What you have to do
Exactly reproduce each of the entries shown below.
● ● ● ● ● ● ●
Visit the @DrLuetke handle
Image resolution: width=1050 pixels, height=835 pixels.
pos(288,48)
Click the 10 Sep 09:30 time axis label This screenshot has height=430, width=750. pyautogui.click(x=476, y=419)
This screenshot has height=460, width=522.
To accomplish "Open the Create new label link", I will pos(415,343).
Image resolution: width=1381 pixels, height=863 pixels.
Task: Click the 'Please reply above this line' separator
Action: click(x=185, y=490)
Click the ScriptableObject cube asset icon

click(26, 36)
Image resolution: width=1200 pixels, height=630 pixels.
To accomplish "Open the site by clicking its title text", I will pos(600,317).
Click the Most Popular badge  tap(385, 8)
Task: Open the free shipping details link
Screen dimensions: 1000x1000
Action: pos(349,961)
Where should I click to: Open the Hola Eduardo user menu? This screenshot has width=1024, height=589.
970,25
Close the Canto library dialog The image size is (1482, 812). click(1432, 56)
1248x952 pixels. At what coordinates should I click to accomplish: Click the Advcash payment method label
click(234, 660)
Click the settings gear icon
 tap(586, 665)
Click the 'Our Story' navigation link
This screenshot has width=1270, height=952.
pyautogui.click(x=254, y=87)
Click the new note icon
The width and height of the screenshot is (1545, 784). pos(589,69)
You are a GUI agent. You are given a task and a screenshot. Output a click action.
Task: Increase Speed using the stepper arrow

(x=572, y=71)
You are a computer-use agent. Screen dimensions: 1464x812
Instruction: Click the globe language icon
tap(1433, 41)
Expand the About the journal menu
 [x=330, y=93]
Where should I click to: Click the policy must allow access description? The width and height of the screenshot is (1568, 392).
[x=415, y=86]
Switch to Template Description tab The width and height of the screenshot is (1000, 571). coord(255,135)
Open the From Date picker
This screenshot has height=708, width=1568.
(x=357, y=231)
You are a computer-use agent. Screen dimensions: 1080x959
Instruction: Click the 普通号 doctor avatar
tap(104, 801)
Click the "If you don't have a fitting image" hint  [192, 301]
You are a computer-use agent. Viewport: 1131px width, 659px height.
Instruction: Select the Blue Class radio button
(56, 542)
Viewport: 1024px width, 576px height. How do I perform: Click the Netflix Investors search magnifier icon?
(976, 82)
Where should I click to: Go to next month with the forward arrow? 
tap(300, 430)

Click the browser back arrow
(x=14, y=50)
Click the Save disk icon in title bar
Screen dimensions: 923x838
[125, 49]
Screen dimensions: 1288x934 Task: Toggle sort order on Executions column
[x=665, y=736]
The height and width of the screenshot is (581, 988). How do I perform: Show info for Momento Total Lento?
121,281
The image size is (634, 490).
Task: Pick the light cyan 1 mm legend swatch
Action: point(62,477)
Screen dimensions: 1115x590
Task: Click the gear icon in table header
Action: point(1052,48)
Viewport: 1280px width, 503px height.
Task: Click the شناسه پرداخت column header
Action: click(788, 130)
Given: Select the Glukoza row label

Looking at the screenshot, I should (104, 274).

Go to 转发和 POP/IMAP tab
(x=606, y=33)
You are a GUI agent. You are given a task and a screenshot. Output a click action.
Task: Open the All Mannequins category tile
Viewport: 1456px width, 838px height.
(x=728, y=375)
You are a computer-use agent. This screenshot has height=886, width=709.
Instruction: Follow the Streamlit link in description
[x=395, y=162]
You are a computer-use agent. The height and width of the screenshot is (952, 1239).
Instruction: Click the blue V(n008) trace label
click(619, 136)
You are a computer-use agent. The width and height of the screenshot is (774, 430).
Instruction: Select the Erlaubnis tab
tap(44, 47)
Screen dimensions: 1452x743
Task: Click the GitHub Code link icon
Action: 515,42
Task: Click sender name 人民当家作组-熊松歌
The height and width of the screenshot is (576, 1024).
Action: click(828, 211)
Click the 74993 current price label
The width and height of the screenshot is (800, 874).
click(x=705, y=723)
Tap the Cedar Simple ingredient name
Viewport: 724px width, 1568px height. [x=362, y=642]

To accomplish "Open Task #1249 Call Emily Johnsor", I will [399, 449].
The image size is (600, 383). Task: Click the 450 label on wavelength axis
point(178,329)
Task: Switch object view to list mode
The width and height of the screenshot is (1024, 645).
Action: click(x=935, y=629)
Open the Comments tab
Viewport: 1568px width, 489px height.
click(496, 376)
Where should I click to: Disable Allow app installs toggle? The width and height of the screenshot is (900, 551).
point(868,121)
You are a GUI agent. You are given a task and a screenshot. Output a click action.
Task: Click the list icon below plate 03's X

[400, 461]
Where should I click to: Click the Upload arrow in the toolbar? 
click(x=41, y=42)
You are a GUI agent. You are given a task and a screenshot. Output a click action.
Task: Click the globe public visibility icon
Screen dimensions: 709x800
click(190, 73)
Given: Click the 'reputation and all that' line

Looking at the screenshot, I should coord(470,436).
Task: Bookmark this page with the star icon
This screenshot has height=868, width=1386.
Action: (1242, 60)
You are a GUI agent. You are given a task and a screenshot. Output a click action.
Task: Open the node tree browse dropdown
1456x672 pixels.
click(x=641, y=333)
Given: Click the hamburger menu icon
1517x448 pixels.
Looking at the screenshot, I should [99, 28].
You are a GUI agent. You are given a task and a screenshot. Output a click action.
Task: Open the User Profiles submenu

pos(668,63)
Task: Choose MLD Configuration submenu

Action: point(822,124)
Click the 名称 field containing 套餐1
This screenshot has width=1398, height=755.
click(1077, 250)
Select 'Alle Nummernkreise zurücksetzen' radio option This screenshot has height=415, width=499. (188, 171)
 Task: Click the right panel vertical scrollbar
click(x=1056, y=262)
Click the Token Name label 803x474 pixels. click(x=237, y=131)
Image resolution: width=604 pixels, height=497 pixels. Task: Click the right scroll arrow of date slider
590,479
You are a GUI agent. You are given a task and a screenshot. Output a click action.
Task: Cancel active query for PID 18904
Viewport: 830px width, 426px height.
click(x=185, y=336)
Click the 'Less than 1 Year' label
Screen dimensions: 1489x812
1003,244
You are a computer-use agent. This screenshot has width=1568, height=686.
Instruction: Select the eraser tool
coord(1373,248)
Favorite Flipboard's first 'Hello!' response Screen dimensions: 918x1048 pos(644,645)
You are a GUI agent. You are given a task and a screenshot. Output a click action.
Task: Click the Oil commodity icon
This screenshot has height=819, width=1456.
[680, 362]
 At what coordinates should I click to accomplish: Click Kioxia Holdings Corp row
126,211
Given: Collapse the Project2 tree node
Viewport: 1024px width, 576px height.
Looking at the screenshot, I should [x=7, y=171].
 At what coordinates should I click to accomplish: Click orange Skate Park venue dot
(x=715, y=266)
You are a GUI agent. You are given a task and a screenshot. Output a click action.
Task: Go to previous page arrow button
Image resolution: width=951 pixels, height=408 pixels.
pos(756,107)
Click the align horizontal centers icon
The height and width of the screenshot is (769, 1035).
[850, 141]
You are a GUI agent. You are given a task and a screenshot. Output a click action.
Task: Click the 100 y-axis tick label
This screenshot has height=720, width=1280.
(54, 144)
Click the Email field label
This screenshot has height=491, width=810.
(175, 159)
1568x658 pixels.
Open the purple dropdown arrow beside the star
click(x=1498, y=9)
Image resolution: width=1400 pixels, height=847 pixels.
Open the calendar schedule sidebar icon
● ● ● ● ● ● ●
Task answer
Visit the @DrLuetke handle
Image resolution: width=1050 pixels, height=835 pixels.
pos(288,48)
Click the 10 Sep 09:30 time axis label This screenshot has height=430, width=750. pyautogui.click(x=476, y=419)
This screenshot has height=460, width=522.
To accomplish "Open the Create new label link", I will pos(415,343).
Image resolution: width=1381 pixels, height=863 pixels.
Task: Click the 'Please reply above this line' separator
Action: click(x=185, y=490)
Click the ScriptableObject cube asset icon

click(26, 36)
Image resolution: width=1200 pixels, height=630 pixels.
To accomplish "Open the site by clicking its title text", I will pos(600,317).
Click the Most Popular badge  tap(385, 8)
Task: Open the free shipping details link
Screen dimensions: 1000x1000
Action: pos(349,961)
Where should I click to: Open the Hola Eduardo user menu? This screenshot has width=1024, height=589.
970,25
Close the Canto library dialog The image size is (1482, 812). click(1432, 56)
1248x952 pixels. At what coordinates should I click to accomplish: Click the Advcash payment method label
click(234, 660)
Click the settings gear icon
 tap(586, 665)
Click the 'Our Story' navigation link
This screenshot has width=1270, height=952.
pyautogui.click(x=254, y=87)
Click the new note icon
The width and height of the screenshot is (1545, 784). pos(589,69)
You are a GUI agent. You are given a task and a screenshot. Output a click action.
Task: Increase Speed using the stepper arrow

(x=572, y=71)
You are a computer-use agent. Screen dimensions: 1464x812
Instruction: Click the globe language icon
tap(1433, 41)
Expand the About the journal menu
 [x=330, y=93]
Where should I click to: Click the policy must allow access description? The width and height of the screenshot is (1568, 392).
[x=415, y=86]
Switch to Template Description tab The width and height of the screenshot is (1000, 571). coord(255,135)
Open the From Date picker
This screenshot has height=708, width=1568.
(x=357, y=231)
You are a computer-use agent. Screen dimensions: 1080x959
Instruction: Click the 普通号 doctor avatar
tap(104, 801)
Click the "If you don't have a fitting image" hint  [192, 301]
You are a computer-use agent. Viewport: 1131px width, 659px height.
Instruction: Select the Blue Class radio button
(56, 542)
Viewport: 1024px width, 576px height. How do I perform: Click the Netflix Investors search magnifier icon?
(976, 82)
Where should I click to: Go to next month with the forward arrow? 
tap(300, 430)

Click the browser back arrow
(x=14, y=50)
Click the Save disk icon in title bar
Screen dimensions: 923x838
[125, 49]
Screen dimensions: 1288x934 Task: Toggle sort order on Executions column
[x=665, y=736]
The height and width of the screenshot is (581, 988). How do I perform: Show info for Momento Total Lento?
121,281
The image size is (634, 490).
Task: Pick the light cyan 1 mm legend swatch
Action: point(62,477)
Screen dimensions: 1115x590
Task: Click the gear icon in table header
Action: point(1052,48)
Viewport: 1280px width, 503px height.
Task: Click the شناسه پرداخت column header
Action: click(788, 130)
Given: Select the Glukoza row label

Looking at the screenshot, I should (104, 274).

Go to 转发和 POP/IMAP tab
(x=606, y=33)
You are a GUI agent. You are given a task and a screenshot. Output a click action.
Task: Open the All Mannequins category tile
Viewport: 1456px width, 838px height.
(x=728, y=375)
You are a computer-use agent. This screenshot has height=886, width=709.
Instruction: Follow the Streamlit link in description
[x=395, y=162]
You are a computer-use agent. The height and width of the screenshot is (952, 1239).
Instruction: Click the blue V(n008) trace label
click(619, 136)
You are a computer-use agent. The width and height of the screenshot is (774, 430).
Instruction: Select the Erlaubnis tab
tap(44, 47)
Screen dimensions: 1452x743
Task: Click the GitHub Code link icon
Action: 515,42
Task: Click sender name 人民当家作组-熊松歌
The height and width of the screenshot is (576, 1024).
Action: click(828, 211)
Click the 74993 current price label
The width and height of the screenshot is (800, 874).
click(x=705, y=723)
Tap the Cedar Simple ingredient name
Viewport: 724px width, 1568px height. [x=362, y=642]

To accomplish "Open Task #1249 Call Emily Johnsor", I will [399, 449].
The image size is (600, 383). Task: Click the 450 label on wavelength axis
point(178,329)
Task: Switch object view to list mode
The width and height of the screenshot is (1024, 645).
Action: click(x=935, y=629)
Open the Comments tab
Viewport: 1568px width, 489px height.
click(496, 376)
Where should I click to: Disable Allow app installs toggle? The width and height of the screenshot is (900, 551).
point(868,121)
You are a GUI agent. You are given a task and a screenshot. Output a click action.
Task: Click the list icon below plate 03's X

[400, 461]
Where should I click to: Click the Upload arrow in the toolbar? 
click(x=41, y=42)
You are a GUI agent. You are given a task and a screenshot. Output a click action.
Task: Click the globe public visibility icon
Screen dimensions: 709x800
click(190, 73)
Given: Click the 'reputation and all that' line

Looking at the screenshot, I should coord(470,436).
Task: Bookmark this page with the star icon
This screenshot has height=868, width=1386.
Action: (1242, 60)
You are a GUI agent. You are given a task and a screenshot. Output a click action.
Task: Open the node tree browse dropdown
1456x672 pixels.
click(x=641, y=333)
Given: Click the hamburger menu icon
1517x448 pixels.
Looking at the screenshot, I should [99, 28].
You are a GUI agent. You are given a task and a screenshot. Output a click action.
Task: Open the User Profiles submenu

pos(668,63)
Task: Choose MLD Configuration submenu

Action: point(822,124)
Click the 名称 field containing 套餐1
This screenshot has width=1398, height=755.
click(1077, 250)
Select 'Alle Nummernkreise zurücksetzen' radio option This screenshot has height=415, width=499. (188, 171)
 Task: Click the right panel vertical scrollbar
click(x=1056, y=262)
Click the Token Name label 803x474 pixels. click(x=237, y=131)
Image resolution: width=604 pixels, height=497 pixels. Task: Click the right scroll arrow of date slider
590,479
You are a GUI agent. You are given a task and a screenshot. Output a click action.
Task: Cancel active query for PID 18904
Viewport: 830px width, 426px height.
click(x=185, y=336)
Click the 'Less than 1 Year' label
Screen dimensions: 1489x812
1003,244
You are a computer-use agent. This screenshot has width=1568, height=686.
Instruction: Select the eraser tool
coord(1373,248)
Favorite Flipboard's first 'Hello!' response Screen dimensions: 918x1048 pos(644,645)
You are a GUI agent. You are given a task and a screenshot. Output a click action.
Task: Click the Oil commodity icon
This screenshot has height=819, width=1456.
[680, 362]
 At what coordinates should I click to accomplish: Click Kioxia Holdings Corp row
126,211
Given: Collapse the Project2 tree node
Viewport: 1024px width, 576px height.
Looking at the screenshot, I should [x=7, y=171].
 At what coordinates should I click to accomplish: Click orange Skate Park venue dot
(x=715, y=266)
You are a GUI agent. You are given a task and a screenshot. Output a click action.
Task: Go to previous page arrow button
Image resolution: width=951 pixels, height=408 pixels.
pos(756,107)
Click the align horizontal centers icon
The height and width of the screenshot is (769, 1035).
[850, 141]
You are a GUI agent. You are given a task and a screenshot. Output a click action.
Task: Click the 100 y-axis tick label
This screenshot has height=720, width=1280.
(54, 144)
Click the Email field label
This screenshot has height=491, width=810.
(175, 159)
1568x658 pixels.
Open the purple dropdown arrow beside the star
click(x=1498, y=9)
Image resolution: width=1400 pixels, height=847 pixels.
Open the calendar schedule sidebar icon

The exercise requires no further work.